Stimulated Raman histology (SRH) is an ex vivo optical imaging method that enables microscopic examination of fresh tissue intraoperatively. The conventional intraoperative method uses frozen section analysis, which is labor and time intensive, introduces artifacts that limit diagnostic accuracy, and consumes tissue. SRH imaging allows rapid microscopic imaging of fresh tissue, avoids tissue loss, and enables remote telepathology review. This improves access to expert neuropathology consultation in both low- and high-resource practices. We clinically validated SRH by performing a blinded, retrospective two-arm telepathology study to clinically validate SRH for telepathology at our institution. Using surgical specimens from 47 subjects, we generated a data set composed of 47 SRH images and 47 matched whole slide images (WSIs) of formalin-fixed, paraffin-embedded tissue stained with hematoxylin and eosin, with associated intraoperative clinicoradiologic information and structured diagnostic questions. We compared diagnostic concordance between WSI and SRH-rendered diagnoses. Also, we compared the 1-year median turnaround time (TAT) of intraoperative conventional neuropathology frozen sections with prospectively rendered SRH-telepathology TAT. All SRH images were of sufficient quality for diagnostic review. A review of SRH images showed high accuracy in distinguishing glial from nonglial tumors (96.5% SRH vs 98% WSIs) and predicting final diagnosis (85.9% SRH vs 93.1% WSIs). SRH-based diagnosis and WSI-permanent section diagnosis had high concordance (κ = 0.76). The median TAT for prospectively SRH-rendered diagnosis was 3.7 minutes, approximately 10-fold shorter than the median frozen section TAT (31 minutes). The SRH-imaging procedure did not affect ancillary studies. SRH generates diagnostic virtual histologic images with accuracy comparable to conventional hematoxylin and eosin-based methods in a rapid manner. Our study represents the largest and most rigorous clinical validation of SRH to date. It supports the feasibility of implementing SRH as a rapid method for intraoperative diagnosis complementary to conventional pathology laboratory methods.

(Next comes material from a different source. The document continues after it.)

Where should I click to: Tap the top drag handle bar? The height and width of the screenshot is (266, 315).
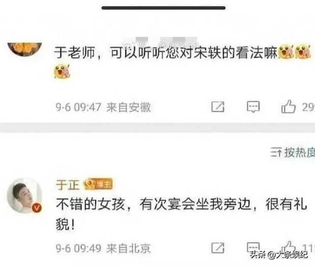click(x=163, y=8)
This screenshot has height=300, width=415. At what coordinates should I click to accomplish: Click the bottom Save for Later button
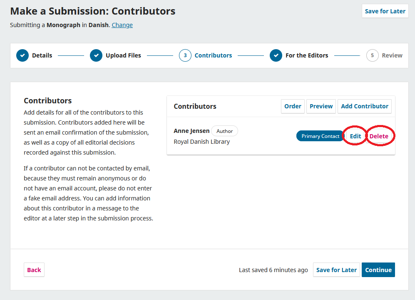pos(336,270)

Keywords: artificial intelligence; brain tumors; frozen section; glioma; intraoperative diagnosis; stimulated Raman histology.

Fig. 1

Intraoperative diagnosis workflow using stimulated Raman histology (SRH)-imaging system versus conventional frozen section and smear cytology method.

Fig. 2

First arm with SRH-images with clinicoradiological histories specific to each case (A). E.g., Case #509 is a 20-year-old female with a 2.0 cm lobulated enhancing mass in the frontal horn of the left lateral ventricle. (B). Second arm with corresponding whole slide image (WSI)-digital images of permanent section hematoxylin & eosin staining.

Fig. 3

SRH images used in the first arm of the survey depicting histologic features of brain tumors. (A) Pilocytic astrocytoma, World Health Organization (WHO) central nervous system (CNS) grade 1, showing a mildly cellular lesion composed of long-fibrillary hair-like processes and (B) showing abundant black, cork-screw shaped Rosenthal fibers (black arrows). (C) Glioblastoma, IDH-wildtype, WHO grade 4, showing hypercellularity and infiltration by tumor cells through axons, which appear as white empty linear spaces (blue arrows); microvascular proliferation (green arrow), (D) necrosis (black star) and adjacent viable tumor cells (red star), and (E) a mitotic figure (black arrow). (F) Lymphoma (G) Meningioma, WHO grade 1, showing meningothelial whorls (green arrow), psammoma bodies (blue arrows), and (H) nuclear pseudo-inclusions (green arrow).

Fig. 4

SRH and frozen section images. Ependymoma, frozen section (A), and corresponding SRH-image (B). High-grade infiltrating glioma, frozen section (C), and corresponding SRH-image (D). Diffuse large B-cell lymphoma, frozen section (E), and corresponding SRH-image (F).